John Muir Way, near Glasgow
Named after the founder of America’s National Parks, this 133-mile route crosses central Scotland. Usually tackled from west to east, with the prevailing southwesterly wind at your back, it ends at Muir’s birthplace in Dunbar.
Roman remains, castles, and other historic buildings can be discovered along the way. Canals, rivers, and bridges add even more beauty.
With good access to public transport or taxis, the route is often explored in stages. There are also plenty of accommodation options.
From Glasgow, the 13-mile Kilsyth to Falkirk section following the Forth and Clyde Canal is easy to reach. Once a busy shipping link between both coasts, this is now a place for fishing, walking, and quiet contemplation.

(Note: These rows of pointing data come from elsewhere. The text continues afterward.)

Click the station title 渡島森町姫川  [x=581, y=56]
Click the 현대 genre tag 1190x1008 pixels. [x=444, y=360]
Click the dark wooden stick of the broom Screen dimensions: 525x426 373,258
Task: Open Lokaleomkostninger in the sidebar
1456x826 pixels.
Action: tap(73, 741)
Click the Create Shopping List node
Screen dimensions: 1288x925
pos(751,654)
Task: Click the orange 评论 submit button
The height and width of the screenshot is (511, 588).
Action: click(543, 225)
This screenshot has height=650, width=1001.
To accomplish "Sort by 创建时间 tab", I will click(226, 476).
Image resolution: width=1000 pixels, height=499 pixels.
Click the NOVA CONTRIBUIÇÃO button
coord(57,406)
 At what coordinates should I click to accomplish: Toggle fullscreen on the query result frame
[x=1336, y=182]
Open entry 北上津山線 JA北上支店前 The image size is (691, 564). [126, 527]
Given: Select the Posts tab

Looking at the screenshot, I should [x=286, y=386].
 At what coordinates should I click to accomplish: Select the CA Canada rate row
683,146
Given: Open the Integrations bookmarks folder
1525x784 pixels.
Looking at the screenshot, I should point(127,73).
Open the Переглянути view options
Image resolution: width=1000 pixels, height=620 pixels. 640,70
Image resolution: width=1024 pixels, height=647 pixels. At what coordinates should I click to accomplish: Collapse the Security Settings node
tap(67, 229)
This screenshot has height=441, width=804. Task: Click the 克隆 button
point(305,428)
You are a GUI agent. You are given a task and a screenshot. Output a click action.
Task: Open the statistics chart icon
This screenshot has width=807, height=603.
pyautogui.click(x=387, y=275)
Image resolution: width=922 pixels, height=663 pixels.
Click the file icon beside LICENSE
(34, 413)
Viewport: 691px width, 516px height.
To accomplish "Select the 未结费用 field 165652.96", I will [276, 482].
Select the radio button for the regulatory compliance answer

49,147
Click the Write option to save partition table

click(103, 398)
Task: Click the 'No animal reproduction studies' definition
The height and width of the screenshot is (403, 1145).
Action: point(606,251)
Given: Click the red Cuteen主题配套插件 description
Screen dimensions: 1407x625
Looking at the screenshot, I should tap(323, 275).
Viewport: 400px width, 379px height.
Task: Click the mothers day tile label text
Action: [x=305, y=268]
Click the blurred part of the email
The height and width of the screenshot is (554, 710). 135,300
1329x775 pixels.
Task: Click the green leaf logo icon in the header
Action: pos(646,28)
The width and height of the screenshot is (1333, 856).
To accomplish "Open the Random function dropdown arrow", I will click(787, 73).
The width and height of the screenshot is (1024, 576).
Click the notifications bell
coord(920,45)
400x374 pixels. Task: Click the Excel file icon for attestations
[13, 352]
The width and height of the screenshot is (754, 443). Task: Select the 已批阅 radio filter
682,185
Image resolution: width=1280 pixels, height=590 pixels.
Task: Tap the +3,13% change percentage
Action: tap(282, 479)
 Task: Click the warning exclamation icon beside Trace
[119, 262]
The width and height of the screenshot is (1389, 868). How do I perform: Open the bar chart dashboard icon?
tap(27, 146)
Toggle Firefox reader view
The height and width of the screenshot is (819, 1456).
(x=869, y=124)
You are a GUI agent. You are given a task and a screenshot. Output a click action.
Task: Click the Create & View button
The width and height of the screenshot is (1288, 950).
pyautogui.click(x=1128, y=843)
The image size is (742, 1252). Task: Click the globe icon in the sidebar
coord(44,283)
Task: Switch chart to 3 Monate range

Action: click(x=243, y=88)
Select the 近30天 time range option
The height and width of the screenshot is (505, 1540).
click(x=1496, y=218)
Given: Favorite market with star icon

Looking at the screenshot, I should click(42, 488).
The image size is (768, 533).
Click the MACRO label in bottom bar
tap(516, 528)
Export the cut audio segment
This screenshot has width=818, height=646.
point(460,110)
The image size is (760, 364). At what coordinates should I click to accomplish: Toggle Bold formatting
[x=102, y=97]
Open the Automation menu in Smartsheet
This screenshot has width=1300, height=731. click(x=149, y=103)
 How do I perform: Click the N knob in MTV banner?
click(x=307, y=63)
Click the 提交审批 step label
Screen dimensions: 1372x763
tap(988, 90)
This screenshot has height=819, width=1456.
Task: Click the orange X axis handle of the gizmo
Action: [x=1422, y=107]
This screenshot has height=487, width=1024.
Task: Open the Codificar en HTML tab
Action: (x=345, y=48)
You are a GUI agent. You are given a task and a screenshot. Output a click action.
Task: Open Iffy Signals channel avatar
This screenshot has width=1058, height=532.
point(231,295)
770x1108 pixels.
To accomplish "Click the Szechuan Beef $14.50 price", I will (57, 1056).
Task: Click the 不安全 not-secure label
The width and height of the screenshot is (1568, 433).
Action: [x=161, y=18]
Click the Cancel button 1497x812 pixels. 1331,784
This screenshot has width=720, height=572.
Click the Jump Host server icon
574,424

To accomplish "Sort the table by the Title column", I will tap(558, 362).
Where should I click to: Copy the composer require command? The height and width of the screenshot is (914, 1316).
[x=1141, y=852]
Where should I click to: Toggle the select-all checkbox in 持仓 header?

Both cyclists and hikers can enjoy the route, with the cycleways offering a more gentle option for walking. Signage is easy to follow in any direction.
West Highland Way, near Glasgow
The West Highland Way goes north from Milngavie, just outside Glasgow, to Fort William. That 96 miles encompasses some of the most beautiful scenery that Scotland is known for, a land of rugged mountains, heather-covered hillsides, and tranquil sea lochs.
Most walkers start at the southern end, allowing time to build fitness for the mountainous north. It takes about a week, although the record for runners is an incredible 14 hours.
You can take a train from Glasgow to the start at Milngavie and just tackle a short section of the walk. This first 12-mile section to Drymen ends on the shores of Loch Lomond.
At the northern end of the loch, the third-day section from Rowardennan to Inverarnan is a spectacular 14 miles. Wild mountains, Inversnaid waterfall and a wee dram at the Drovers Inn are all highlights.
June to August can be a problem with midges, so come prepared with bug spray and long sleeves. They don’t carry diseases but can be very annoying.
The Great Glen Way, Inverness
The Caledonian Canal was built in the 19th century to take steamships from Inverness, in the east, to Fort William on Scotland’s western coastline. Its route is now followed by the Great Glen Way, an 80-mile walk.
Inverness Castle marks the eastern end of the path, so you can actually start straight walking right at Inverness Harbour. However, the city’s Whin Park is a great place to follow a loop walk along the canal to the docks at Dochgarroch.
This route is seven and a half miles long and, this being a canal towpath, is almost completely flat. Leave some time to explore Whin Park itself, with its lovely woodlands and the Ness Islands reached by beautiful Victorian footbridges.